Mizesko agrees with Wood’s assessment, primarily because he sees the same work ethic — the “Mamba Mentality” — for which Bryant became famous.

“His hard work, his mentality, that’s what made (Bryant) great,” Mizesko said. “I think that’s Noah. Noah is always in the lab, always trying to find the best strategies, always trying out new combinations. He’s going to outwork just about anybody out there. That’s his No. 1 goal. If he loses a tournament, that happens. But if he loses a tournament because he didn’t prepare well enough, that’s going to bother him more than anything.”

Much like James and Bryant did at the height of their career arcs, Leverette and Johnson share mutual respect for one another.

“I always tell people if I had to choose anybody that I think is up there with me, I would always say Noah,” Leverette said. “I know I’ve done pretty well, but Noah’s done extremely well, too. He’s in the finals, he just won a belt last year, he’s making pretty much every tourney as well. … Noah can not play for a week, and he’ll go out there and be the top player. He just has that dog in him, man. He knows how to get it done.”

Time will tell at to whether Johnson ends up seizing his place as the Madden king, a title that currently belongs to Leverette. For perhaps the first time in his life, Johnson has been forced to battle through some adversity on the virtual gridiron, which might be exactly what he needs to reach new heights.

The second half of 2022 was something of a season of heartbreak for Johnson. The defeat in the Ultimate Kickoff final was the first blow. Failing to qualify for the Ultimate Thanksgiving live-event final eight didn’t help, nor did a narrow loss in the LevelNext collegiate national championship final, ending his title defense.

But Johnson is far from finished — and he’s already made a mark by proving a future in esports is attainable for younger aspirational gamers, a reality that seemed anything but possible even five years ago.

“When you can go to school and you’re getting your school paid for for playing Madden, what’s separating that from (traditional) sports?” Wood said of Johnson. “You are as valuable as a (traditional) athlete is. That’s why I say the sky is the limit. We’re just getting started. Esports scholarships, they have not been around that long. That is a good sign for the future.

… “They honored you during a halftime of not a basketball game, not a softball, not a baseball — at a football game. That’s the mecca of college athletics. … For them to honor him there, that just shows what they see in him and what they see in these esports stars.”

The next checkpoint on Johnson’s road to glory is simple: Return to a live-event final eight and make a run to a title. He can expect to meet a number of worthy competitors along the way, but the goal remains the same, regardless of who he’s facing on the other side of the screen: Become the best player in the world.

He can do so by winning another belt — especially the most coveted one of all.

“Madden Bowl is our Super Bowl in Madden,” Johnson said. “That’s the one I’m super locked in on, because if you win Madden Bowl, it shows that you’re the best player that year.”

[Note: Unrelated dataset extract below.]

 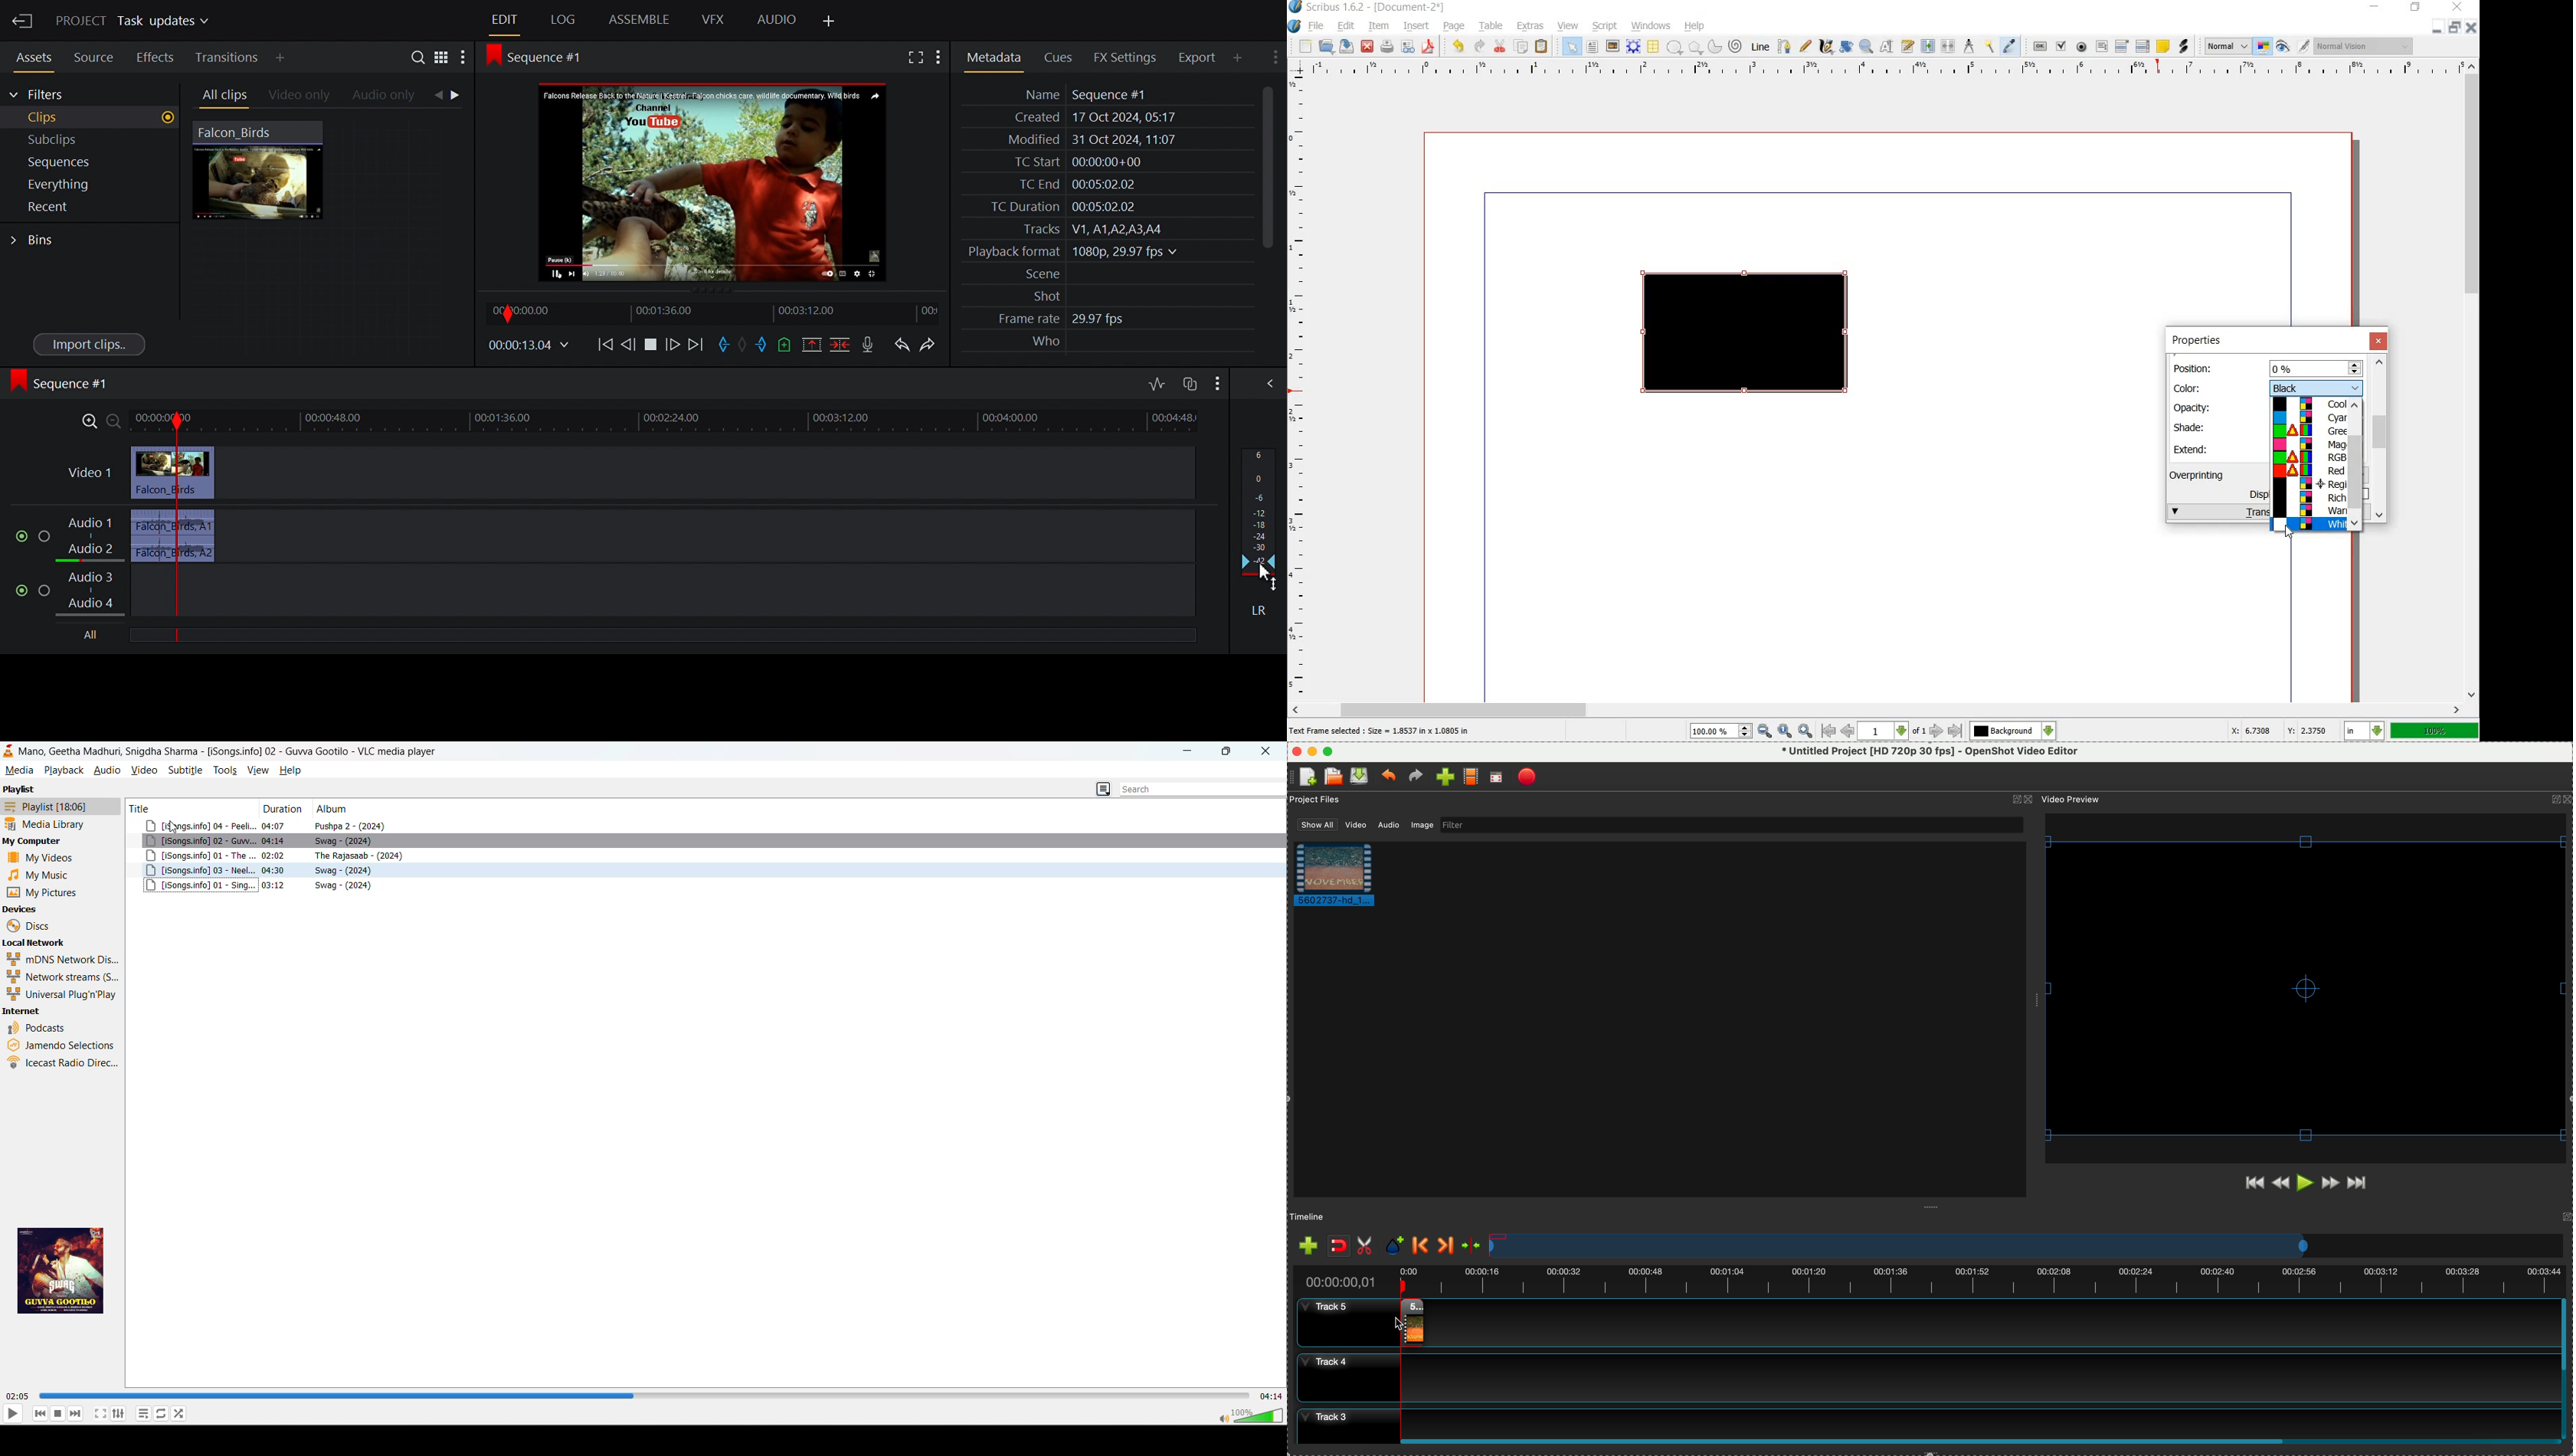 What do you see at coordinates (1407, 47) in the screenshot?
I see `preflight verifier` at bounding box center [1407, 47].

The journey won’t be easy, and after falling short of Madden’s Ultimate Wild Card tournament final eight, he’ll have to keep working toward another chance at professional Madden glory.

Leverette just might be waiting on the other side to meet him once again, and he’s far from the only elite player standing in Johnson’s way. If Johnson finally defeats his familiar nemesis when it matters most, there’s no telling what his future may bring.

“He wants to end his career as being the best Madden player that there has been,” Rob Johnson said. “His goal is, I can tell, that’s what he wants to be.

“(In order to get there, he must) continually work hard and accept his downfalls that are going to come, and continue to strive. And he will make it.”